Coming back to the photographs all this time later is almost like viewing someone else’s work.

Yet, despite that separation, there is still a fondness for these photos and the happy memories they bring. I still feel the Spirit of Finland when I look at the shot. This is probably a feeling unique for me and maybe for my family who were with me. These images would not mean the same to most viewers, even with the title or explanation to accompany them. A photographer rarely tells the same story as the viewer reads.

Sometimes it works straight away

Fall: Partial deliberate camera movement captures the height of the trees and the features on the ground.
Deliberate camera movement for part of the exposure can give the impression of double exposure. “The Spirit of Finland 2” (2010)

It doesn’t always need that time gap.

Deliberate camera movement, a favourite technique, also allowed me to record the essence of the Finnish forest.

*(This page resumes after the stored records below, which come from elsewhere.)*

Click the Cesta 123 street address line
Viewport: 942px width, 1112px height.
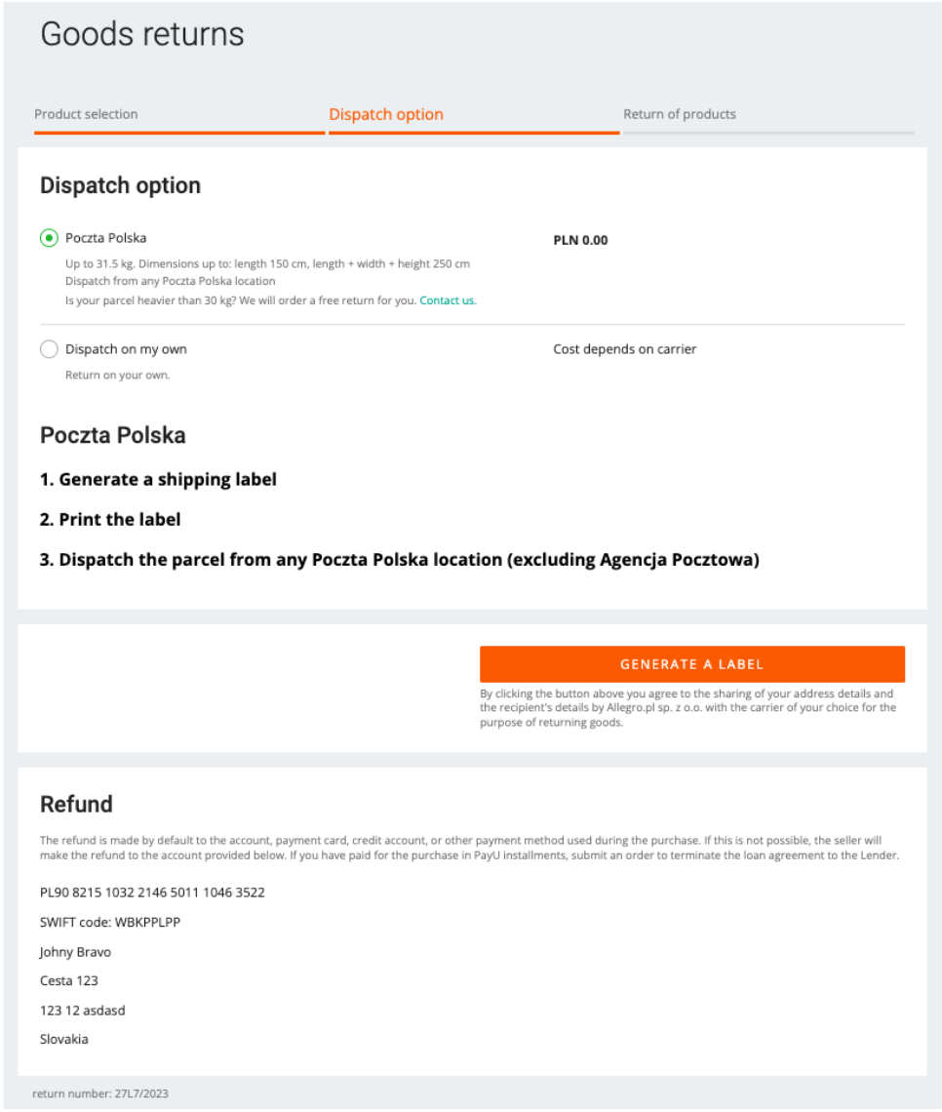tap(69, 980)
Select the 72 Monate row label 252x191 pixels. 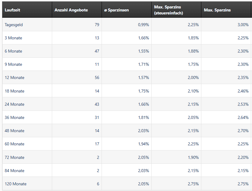pos(14,157)
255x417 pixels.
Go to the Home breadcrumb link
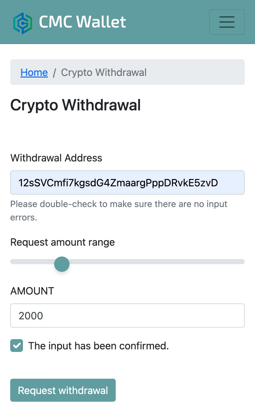pos(34,72)
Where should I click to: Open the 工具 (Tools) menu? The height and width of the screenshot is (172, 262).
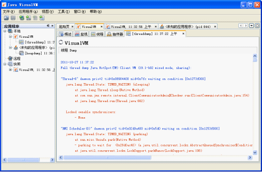pyautogui.click(x=63, y=11)
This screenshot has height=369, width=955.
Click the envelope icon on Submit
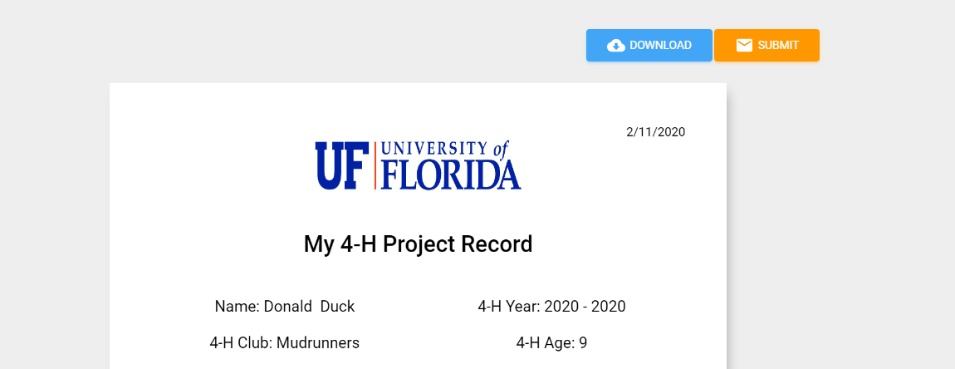point(744,45)
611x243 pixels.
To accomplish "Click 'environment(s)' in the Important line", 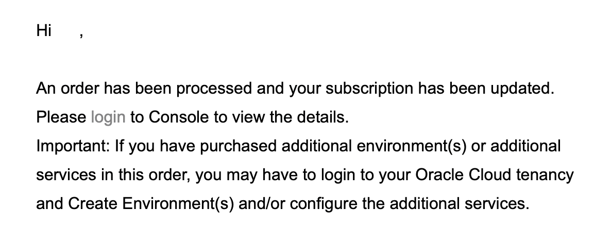I will coord(412,146).
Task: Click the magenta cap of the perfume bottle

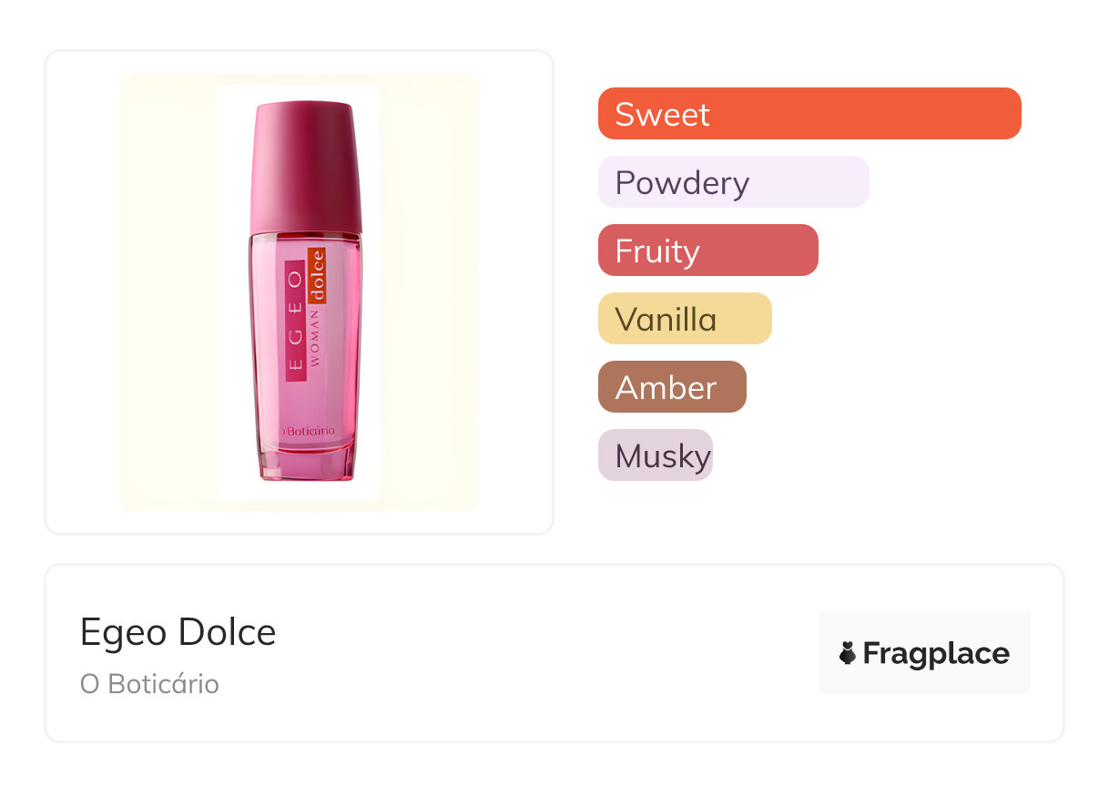Action: point(306,167)
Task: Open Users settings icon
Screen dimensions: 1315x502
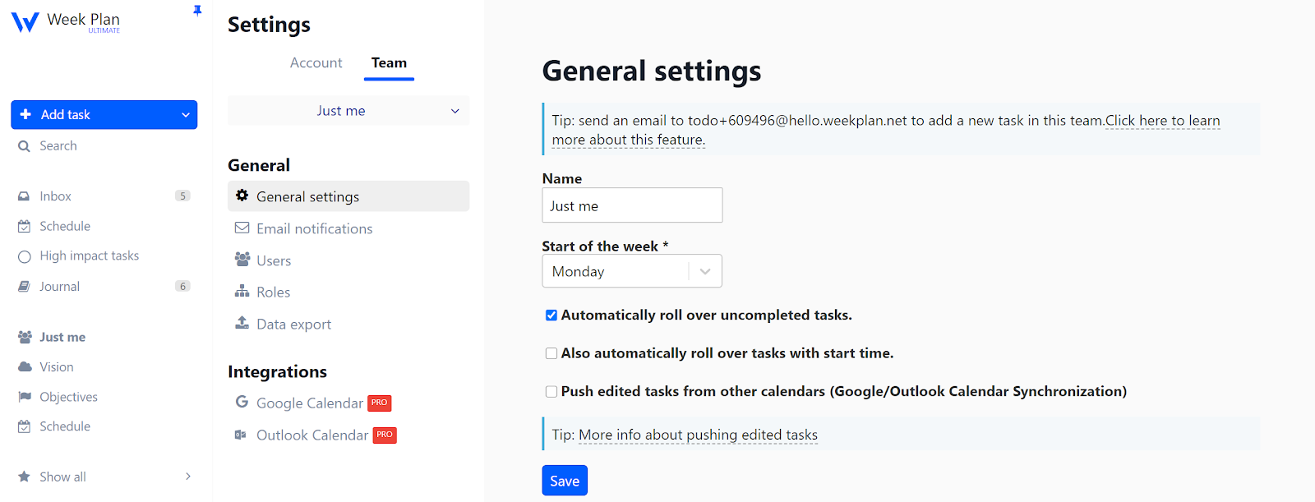Action: tap(242, 260)
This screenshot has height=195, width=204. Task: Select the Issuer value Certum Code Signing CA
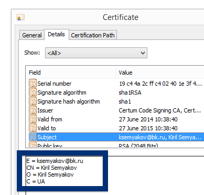point(159,110)
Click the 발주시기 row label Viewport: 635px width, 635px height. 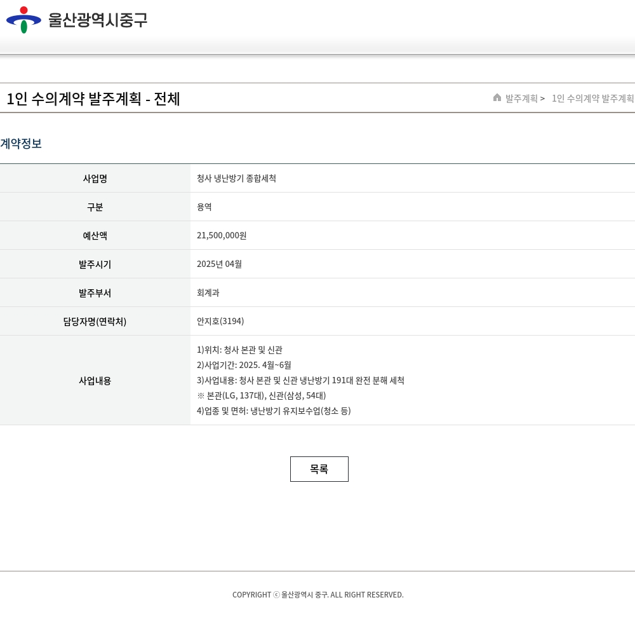coord(95,264)
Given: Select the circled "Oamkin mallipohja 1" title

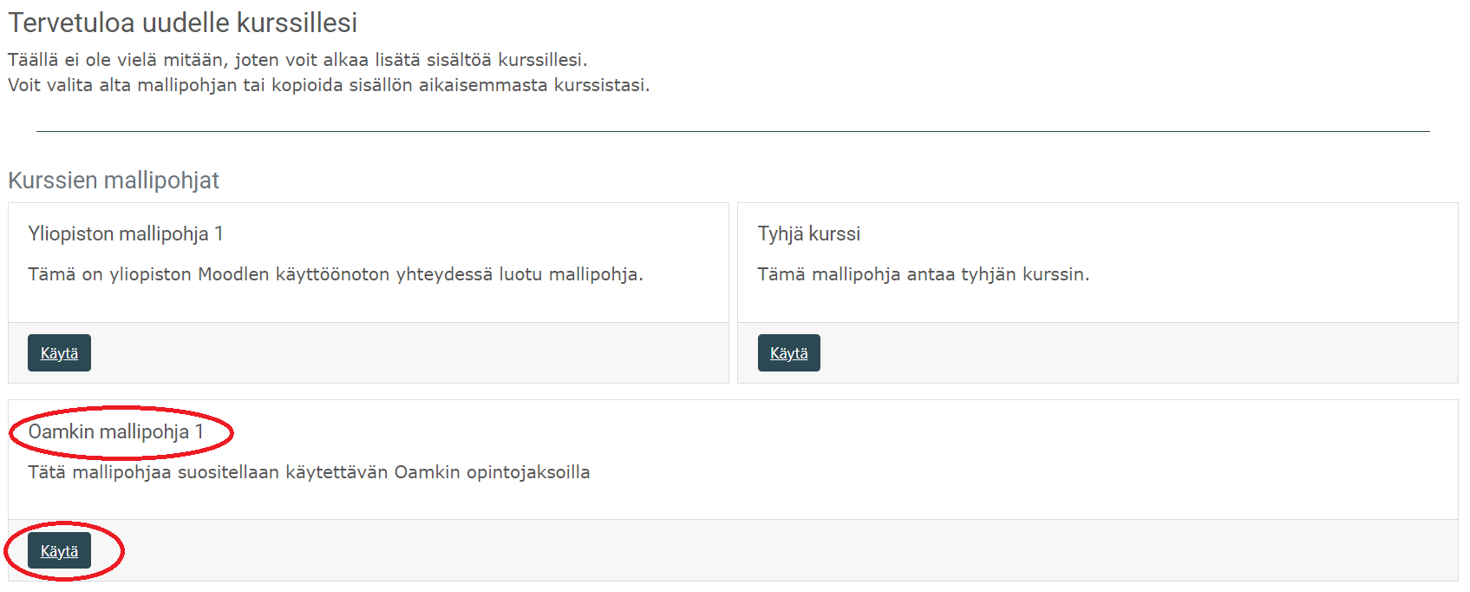Looking at the screenshot, I should (x=116, y=431).
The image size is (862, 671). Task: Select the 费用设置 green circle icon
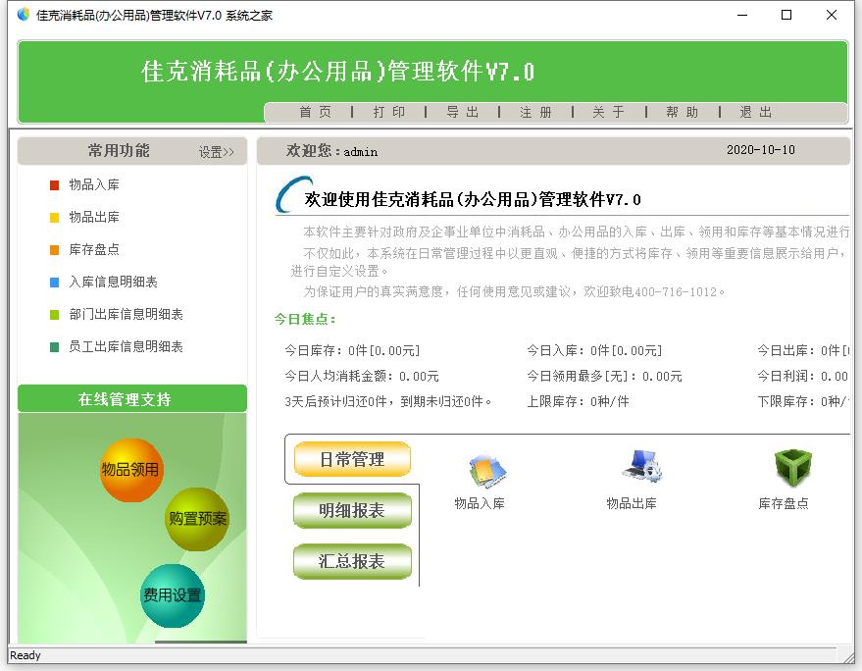coord(173,595)
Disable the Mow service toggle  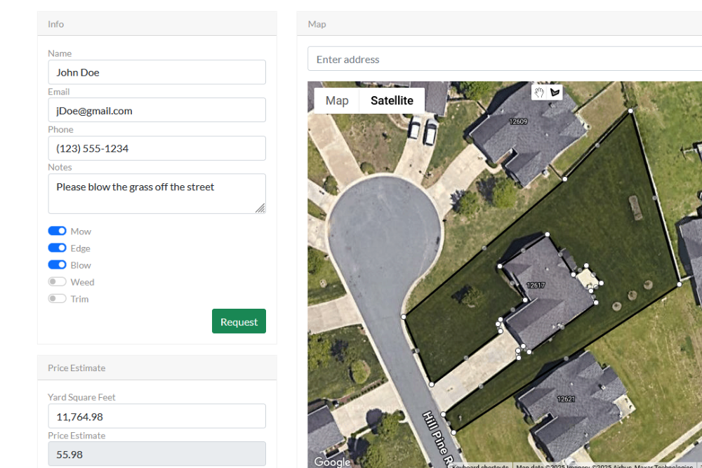coord(58,231)
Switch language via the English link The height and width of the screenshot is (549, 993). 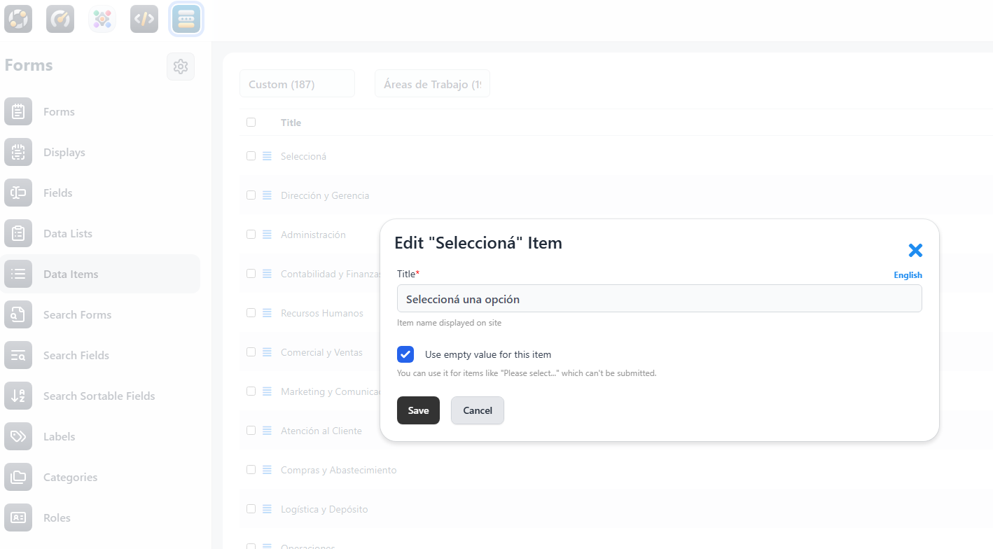pos(908,275)
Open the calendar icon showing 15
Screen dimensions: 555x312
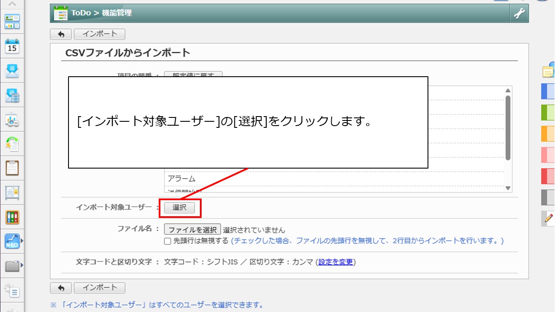(12, 46)
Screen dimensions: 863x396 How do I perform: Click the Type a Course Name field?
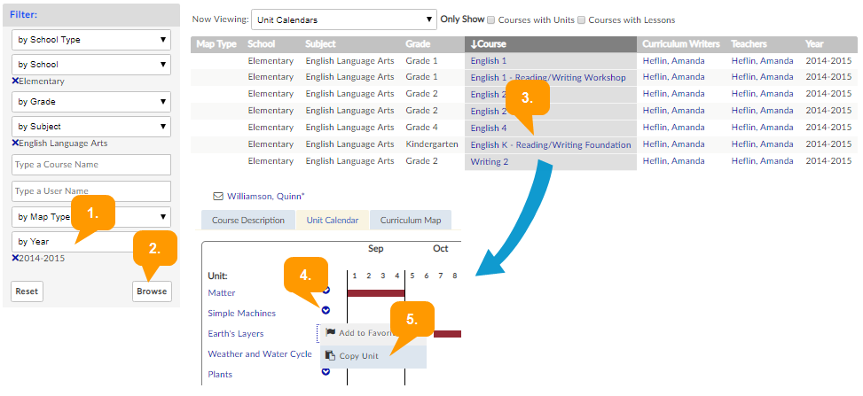pyautogui.click(x=91, y=165)
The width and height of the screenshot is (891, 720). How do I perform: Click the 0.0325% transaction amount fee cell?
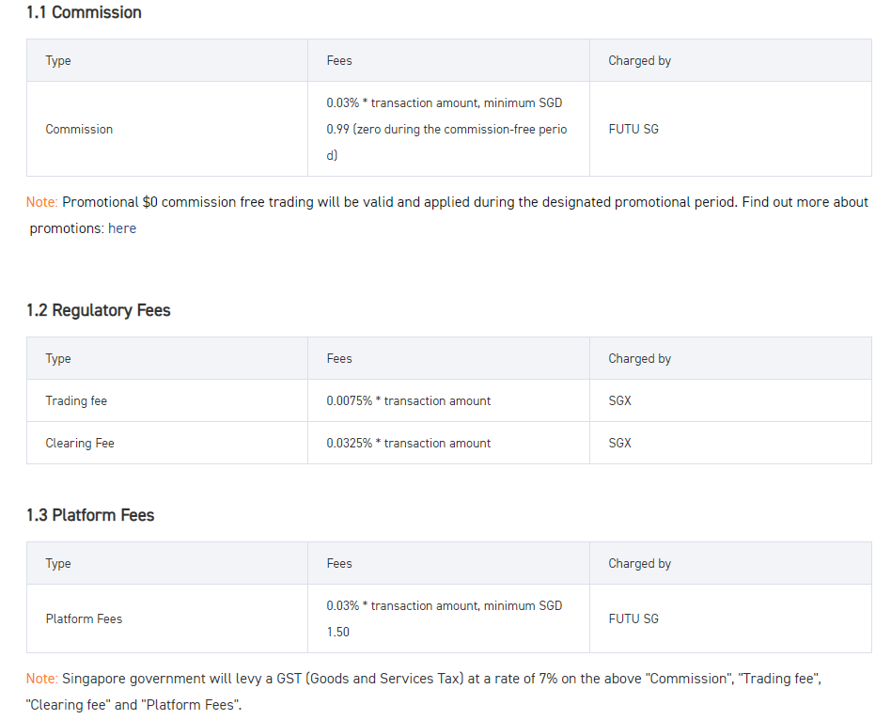coord(409,443)

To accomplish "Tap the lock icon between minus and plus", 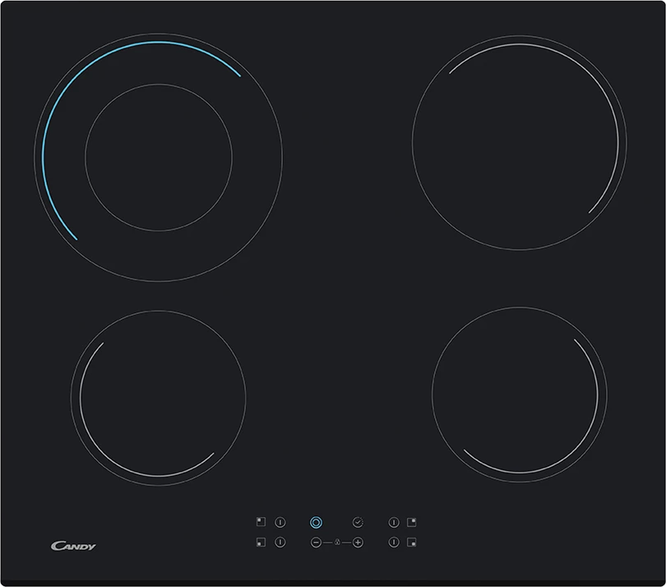I will [337, 543].
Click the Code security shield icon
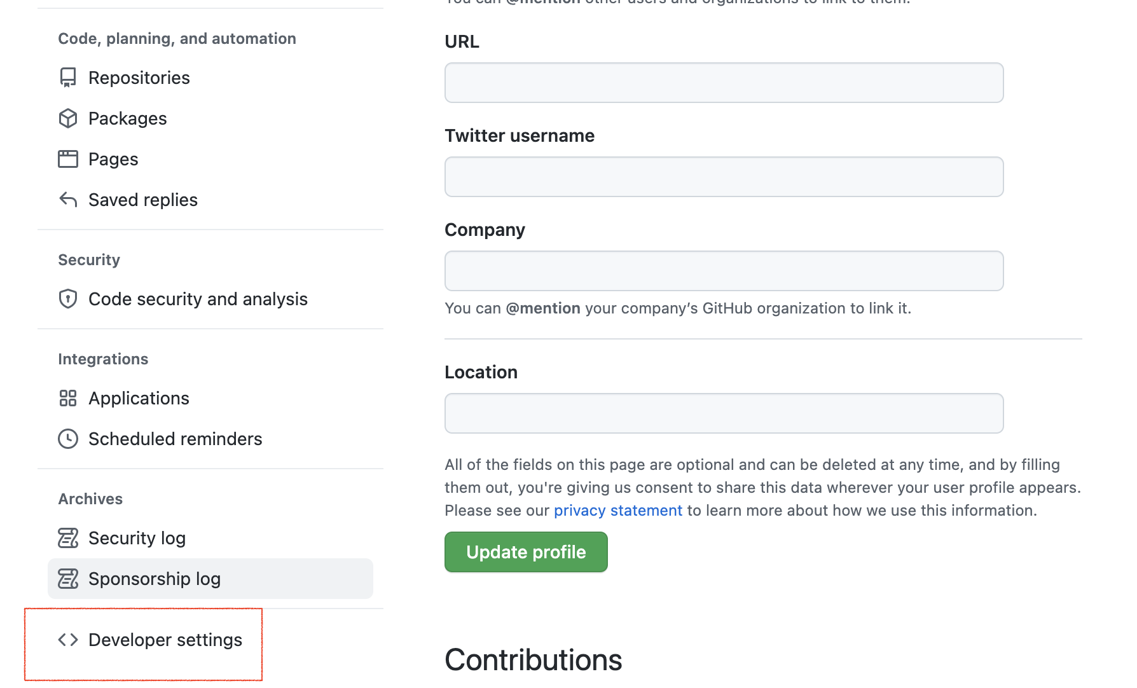The image size is (1137, 688). click(x=68, y=299)
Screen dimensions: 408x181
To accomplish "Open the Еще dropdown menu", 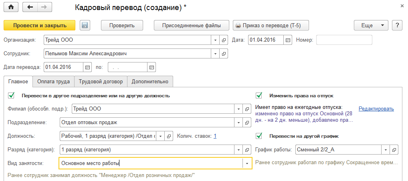I will (x=371, y=25).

By keeping the camera still for half of the 0.5 second exposure and moving it for the second half the image revealed the rocks, log pile and ground foliage while emphasising the vertical lines of the trees. It gave the impression of double exposure when it wasn’t.

The series of images I caught like this appealed to me immediately and revisiting them almost a decade later still evokes the feeling of the forest.

Autumn Winds

Fall: Blown autumn leaves
Blown Leaves (2019)

Practising techniques for producing abstract images can help with other types of photography too. The skills of controlling deliberate camera movement are similar to tracking a moving subject. I followed the movement of one of the autumnal leave above as it blew across the ground by a swirling breeze. The camera’s movement made the subject appear still in the frame. Meanwhile, the rest of the image became blurred to a lesser or greater extent.

Likewise, this unashamedly blurred image of fast flying waders over the sea was taken in low light on a winter’s evening. The relatively slow shutter for a photo of birds in flight produced a far more interesting image than if I had kept the camera still, upped the ISO and shot it with a higher shutter value.

Fall: Waders over the ocean
Waders (2015)

Don’t fall over

If you want make great photos, always experiment with creativity.

Try out different techniques that are new to you and combine them. Build up a portfolio of skills to work with. Experiment with photographic genres that aren’t your style. Look at what others do and learn from them.

Never criticise someone else’s style. They don’t have to like what you like or do what you do. If they like sunset shots, architecture or pictures of birds on a stick then that’s fine. It’s not up to us to judge.

Don’t be disappointed if you find that someone has gone before you and produced a similar image. There were about one and a quarter trillion photos taken last year so near duplication is inevitable. Learn from that duplication and introduce new elements to take it one stage further. Creativity is an evolution of ideas and rarely something utterly new.